マイホームのために頭金を準備した世帯の平均は 融資と資金の実態

「マイホームを購入したいなら、頭金を購入価格の20パーセント貯蓄してから」という言葉は、住宅購入を考えたことがある人なら一度は聞いたことがあるのではないでしょうか。
マイホームに掛かる購入費用だけではなく、実際には登記費用やローンの手数料、火災保険や団信加入などの保険関係、そして引っ越し費用に近所のあいさつ回りや地鎮祭・・・。家一軒を購入する時には、目に見えない出費が重なります。

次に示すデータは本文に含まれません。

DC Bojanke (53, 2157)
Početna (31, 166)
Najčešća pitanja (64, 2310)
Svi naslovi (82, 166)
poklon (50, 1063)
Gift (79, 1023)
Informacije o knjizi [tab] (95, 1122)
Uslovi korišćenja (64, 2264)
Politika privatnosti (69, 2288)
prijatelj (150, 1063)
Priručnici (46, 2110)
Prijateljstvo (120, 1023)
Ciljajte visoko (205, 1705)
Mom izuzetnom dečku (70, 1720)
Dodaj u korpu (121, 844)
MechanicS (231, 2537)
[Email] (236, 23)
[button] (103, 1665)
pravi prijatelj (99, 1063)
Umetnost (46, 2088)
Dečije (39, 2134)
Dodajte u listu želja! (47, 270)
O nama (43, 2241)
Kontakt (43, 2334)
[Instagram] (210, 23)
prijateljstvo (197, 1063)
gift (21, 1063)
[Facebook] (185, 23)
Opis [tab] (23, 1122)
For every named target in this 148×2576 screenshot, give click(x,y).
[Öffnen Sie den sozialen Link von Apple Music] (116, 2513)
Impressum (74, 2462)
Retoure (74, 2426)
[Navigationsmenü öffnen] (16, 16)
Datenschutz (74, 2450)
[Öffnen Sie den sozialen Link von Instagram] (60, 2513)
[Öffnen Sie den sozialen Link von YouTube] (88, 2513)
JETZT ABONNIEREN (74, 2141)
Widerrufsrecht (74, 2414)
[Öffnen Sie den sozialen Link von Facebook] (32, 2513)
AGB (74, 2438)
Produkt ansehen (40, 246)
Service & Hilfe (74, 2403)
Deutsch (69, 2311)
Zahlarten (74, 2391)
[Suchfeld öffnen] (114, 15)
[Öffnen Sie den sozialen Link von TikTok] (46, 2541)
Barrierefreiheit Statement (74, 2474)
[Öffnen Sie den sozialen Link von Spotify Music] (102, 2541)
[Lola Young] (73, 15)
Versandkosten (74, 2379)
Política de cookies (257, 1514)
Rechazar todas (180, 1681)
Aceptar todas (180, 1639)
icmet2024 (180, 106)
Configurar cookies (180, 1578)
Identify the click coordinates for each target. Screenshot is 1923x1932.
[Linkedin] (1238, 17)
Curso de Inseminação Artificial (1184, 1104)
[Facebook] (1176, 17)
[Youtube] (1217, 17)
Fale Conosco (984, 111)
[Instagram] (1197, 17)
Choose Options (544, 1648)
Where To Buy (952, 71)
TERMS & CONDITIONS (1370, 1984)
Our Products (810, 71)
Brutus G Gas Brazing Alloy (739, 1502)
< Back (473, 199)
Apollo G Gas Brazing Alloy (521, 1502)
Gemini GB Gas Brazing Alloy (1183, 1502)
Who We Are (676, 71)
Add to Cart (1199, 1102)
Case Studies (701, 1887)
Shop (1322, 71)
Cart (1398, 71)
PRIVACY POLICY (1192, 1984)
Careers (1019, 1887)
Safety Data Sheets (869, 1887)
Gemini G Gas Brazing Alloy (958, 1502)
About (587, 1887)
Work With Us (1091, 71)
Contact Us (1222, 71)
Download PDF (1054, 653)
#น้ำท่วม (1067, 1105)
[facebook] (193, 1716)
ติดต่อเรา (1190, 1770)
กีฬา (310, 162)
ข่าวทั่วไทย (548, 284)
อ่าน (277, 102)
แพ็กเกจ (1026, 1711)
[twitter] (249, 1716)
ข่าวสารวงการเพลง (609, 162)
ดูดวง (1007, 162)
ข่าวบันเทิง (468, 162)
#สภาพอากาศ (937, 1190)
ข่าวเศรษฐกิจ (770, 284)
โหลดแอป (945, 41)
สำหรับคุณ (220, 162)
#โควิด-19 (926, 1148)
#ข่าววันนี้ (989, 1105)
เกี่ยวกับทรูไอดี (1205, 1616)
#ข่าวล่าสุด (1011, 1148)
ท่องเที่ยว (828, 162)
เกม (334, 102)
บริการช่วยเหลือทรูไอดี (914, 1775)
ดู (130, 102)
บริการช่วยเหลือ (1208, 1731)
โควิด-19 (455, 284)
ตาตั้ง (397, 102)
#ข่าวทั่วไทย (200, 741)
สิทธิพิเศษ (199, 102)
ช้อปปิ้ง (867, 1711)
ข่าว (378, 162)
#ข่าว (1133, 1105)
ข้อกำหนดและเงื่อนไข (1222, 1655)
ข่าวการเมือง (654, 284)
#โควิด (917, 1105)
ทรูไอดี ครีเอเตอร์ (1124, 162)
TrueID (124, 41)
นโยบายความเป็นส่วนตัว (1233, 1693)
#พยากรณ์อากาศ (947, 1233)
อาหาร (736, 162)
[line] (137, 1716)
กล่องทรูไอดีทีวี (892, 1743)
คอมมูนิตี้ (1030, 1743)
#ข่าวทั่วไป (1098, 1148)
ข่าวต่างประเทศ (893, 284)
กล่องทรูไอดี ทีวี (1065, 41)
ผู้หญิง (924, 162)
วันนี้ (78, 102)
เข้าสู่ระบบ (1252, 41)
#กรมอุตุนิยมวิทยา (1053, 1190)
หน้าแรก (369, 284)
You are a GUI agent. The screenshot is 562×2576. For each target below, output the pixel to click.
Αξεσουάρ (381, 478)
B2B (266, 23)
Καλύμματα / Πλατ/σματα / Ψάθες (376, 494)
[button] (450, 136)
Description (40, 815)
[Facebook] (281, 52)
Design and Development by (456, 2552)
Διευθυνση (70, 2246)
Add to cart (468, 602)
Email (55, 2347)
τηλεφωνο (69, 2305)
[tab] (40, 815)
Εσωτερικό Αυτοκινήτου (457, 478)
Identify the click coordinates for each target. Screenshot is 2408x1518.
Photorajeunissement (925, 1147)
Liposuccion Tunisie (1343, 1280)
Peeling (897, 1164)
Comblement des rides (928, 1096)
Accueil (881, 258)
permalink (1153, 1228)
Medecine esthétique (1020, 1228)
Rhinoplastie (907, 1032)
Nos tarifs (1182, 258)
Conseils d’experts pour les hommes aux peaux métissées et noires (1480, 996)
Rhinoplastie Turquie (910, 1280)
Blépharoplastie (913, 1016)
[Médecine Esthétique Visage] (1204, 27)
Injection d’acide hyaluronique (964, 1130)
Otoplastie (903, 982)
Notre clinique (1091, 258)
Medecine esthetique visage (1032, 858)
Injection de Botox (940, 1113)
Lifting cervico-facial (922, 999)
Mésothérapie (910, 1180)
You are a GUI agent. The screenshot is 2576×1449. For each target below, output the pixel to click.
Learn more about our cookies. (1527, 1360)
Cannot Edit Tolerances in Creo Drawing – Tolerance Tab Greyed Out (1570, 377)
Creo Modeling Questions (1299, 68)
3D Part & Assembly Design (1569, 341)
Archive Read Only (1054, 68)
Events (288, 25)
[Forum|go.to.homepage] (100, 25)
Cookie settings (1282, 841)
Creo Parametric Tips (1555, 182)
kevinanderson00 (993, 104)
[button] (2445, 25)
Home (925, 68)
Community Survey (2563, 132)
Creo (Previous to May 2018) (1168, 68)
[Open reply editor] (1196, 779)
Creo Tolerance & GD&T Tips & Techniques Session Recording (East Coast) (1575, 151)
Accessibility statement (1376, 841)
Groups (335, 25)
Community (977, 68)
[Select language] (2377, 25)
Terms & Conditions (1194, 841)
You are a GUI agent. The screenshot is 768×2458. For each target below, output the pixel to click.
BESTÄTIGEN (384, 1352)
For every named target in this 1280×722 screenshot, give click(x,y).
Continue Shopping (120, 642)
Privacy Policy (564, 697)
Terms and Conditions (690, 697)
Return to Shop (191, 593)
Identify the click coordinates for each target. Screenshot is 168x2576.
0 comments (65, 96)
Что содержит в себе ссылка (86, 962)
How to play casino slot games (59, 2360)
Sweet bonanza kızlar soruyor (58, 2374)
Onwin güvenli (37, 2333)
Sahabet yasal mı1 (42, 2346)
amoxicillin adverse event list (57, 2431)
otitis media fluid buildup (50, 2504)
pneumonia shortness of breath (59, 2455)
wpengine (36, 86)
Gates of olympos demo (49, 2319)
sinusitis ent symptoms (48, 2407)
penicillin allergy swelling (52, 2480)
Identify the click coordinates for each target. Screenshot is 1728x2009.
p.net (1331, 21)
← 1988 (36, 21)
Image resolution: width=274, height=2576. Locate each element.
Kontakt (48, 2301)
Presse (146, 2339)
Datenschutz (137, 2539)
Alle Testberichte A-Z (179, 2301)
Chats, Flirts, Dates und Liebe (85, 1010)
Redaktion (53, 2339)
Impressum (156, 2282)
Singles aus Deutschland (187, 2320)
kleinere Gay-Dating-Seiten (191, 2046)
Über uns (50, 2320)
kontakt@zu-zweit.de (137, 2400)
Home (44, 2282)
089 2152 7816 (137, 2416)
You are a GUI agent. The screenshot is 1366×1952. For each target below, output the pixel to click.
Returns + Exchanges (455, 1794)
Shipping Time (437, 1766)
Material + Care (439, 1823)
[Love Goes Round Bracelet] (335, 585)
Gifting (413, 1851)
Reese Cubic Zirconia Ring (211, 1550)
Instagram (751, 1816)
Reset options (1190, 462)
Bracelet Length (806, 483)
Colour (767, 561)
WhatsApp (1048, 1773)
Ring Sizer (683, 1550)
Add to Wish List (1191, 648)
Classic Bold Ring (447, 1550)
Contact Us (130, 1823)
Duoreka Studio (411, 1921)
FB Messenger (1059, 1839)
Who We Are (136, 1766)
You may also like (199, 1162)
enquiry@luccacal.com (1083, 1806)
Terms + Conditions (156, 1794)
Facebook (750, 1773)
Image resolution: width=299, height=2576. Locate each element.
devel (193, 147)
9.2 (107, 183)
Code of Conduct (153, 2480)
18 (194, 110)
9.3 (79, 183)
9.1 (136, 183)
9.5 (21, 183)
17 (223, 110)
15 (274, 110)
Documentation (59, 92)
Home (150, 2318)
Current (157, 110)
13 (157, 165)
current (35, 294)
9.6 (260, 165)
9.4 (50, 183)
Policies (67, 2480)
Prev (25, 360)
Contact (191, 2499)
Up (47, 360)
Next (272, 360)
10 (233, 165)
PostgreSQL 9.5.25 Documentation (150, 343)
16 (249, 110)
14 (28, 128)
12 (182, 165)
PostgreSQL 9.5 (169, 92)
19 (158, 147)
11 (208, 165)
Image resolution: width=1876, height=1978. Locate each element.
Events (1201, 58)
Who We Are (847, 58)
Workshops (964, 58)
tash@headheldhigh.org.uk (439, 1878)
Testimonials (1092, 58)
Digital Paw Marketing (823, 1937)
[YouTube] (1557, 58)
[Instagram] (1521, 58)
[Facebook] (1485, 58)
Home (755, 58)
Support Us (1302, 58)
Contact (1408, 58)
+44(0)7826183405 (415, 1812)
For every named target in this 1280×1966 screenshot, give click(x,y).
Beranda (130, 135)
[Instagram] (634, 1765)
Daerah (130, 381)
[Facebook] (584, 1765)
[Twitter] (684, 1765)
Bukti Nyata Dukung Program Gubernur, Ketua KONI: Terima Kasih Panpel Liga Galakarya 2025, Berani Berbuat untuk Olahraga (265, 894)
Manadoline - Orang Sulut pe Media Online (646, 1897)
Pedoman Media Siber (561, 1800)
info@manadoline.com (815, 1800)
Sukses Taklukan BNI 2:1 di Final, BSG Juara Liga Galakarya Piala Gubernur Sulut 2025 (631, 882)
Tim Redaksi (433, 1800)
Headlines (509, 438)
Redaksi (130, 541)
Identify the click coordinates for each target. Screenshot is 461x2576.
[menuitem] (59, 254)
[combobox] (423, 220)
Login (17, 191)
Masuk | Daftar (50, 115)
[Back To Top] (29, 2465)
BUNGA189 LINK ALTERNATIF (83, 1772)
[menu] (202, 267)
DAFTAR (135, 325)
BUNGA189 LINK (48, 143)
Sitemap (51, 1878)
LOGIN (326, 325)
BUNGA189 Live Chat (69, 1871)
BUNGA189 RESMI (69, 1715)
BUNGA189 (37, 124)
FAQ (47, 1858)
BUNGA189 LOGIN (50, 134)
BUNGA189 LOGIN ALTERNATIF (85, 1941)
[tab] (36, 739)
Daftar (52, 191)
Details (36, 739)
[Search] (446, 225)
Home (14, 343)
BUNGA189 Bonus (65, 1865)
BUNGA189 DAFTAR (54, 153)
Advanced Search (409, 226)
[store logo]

住宅は、引き渡しがあった時点で2~3割程価値が下がる、という不動産市場におけるこれまでの慣例のようなものもあると言います。そのため、購入代金のみを考えて住宅ローンを満額借入しようという考えは危険だという注意を促すためにも、この20パーセントという数字が浸透してきたのでしょう。
実際に購入金額の2割を貯金しなければ買えないという事はもちろんありません。最近では頭金ゼロで、フルローンを組み購入を決断する世帯もあります。
では、住宅購入をした世帯の中で、どのくらいの人たちが資金0だったのか。そしていくら貯蓄をしていたのかも気になるところでしょう。

○頭金の準備額割合は
住宅融資を、マンション購入金額のうちどのくらいの割合で受けたかという調査を行った、「リクルート住まいカンパニー 『首都圏新築マンション契約者同行調査』」を一例として挙げます。
この調査では、アンケートを実施した2013年の結果で、「頭金なしで購入」した人の割合が6パーセント、「頭金比率が5~10パーセント」の人と「頭金比率が5パーセント未満」を合わせても、合計で35パーセントの人が、1割に満たない頭金でマンションを購入したということが分かっています。

●融資の内訳にも変化が
これまでは、諸費用や税金は融資対象外という金融商品がほとんどでした。しかし、融資の実績を上げたい金融機関の思惑もあるせいか、頭金ゼロに加えて保証料や登記代まで貸し付けが可能となった銀行もあります。

○頭金にするための貯蓄額平均は
家計調査報告2015(総務省統計局データ)によれば、住宅の購入を前向きに考えている20~30代の働き世代では、頭金400~600万円の層が最も多い割合となっていました。
しかし、預貯金額の平均をみると、年代によってもバラツキがありますが、全世帯の11パーセント程が100万円未満と回答しています。
そして、全世帯の三割ほどで貯蓄額400万円未満という結果も出ています。「貯蓄額=住宅購入頭金」という縮図を感じますね。
 

住宅購入は、目に見えない部分にも多くの費用がかかります。とはいえ、貯蓄して頭金をしっかり貯めてから家を購入しようと、漠然とした目標を立ててしまうと、堅実に貯蓄も進みませんし、家の買い時が分からなくなってしまいます。
各世帯によって考え方が違うように、購入資金プランが異なっていてもおかしくはないでしょう。自分たちが返済していけるプランを探って、色々な住宅ローンの内容を比較してみることをお勧めします。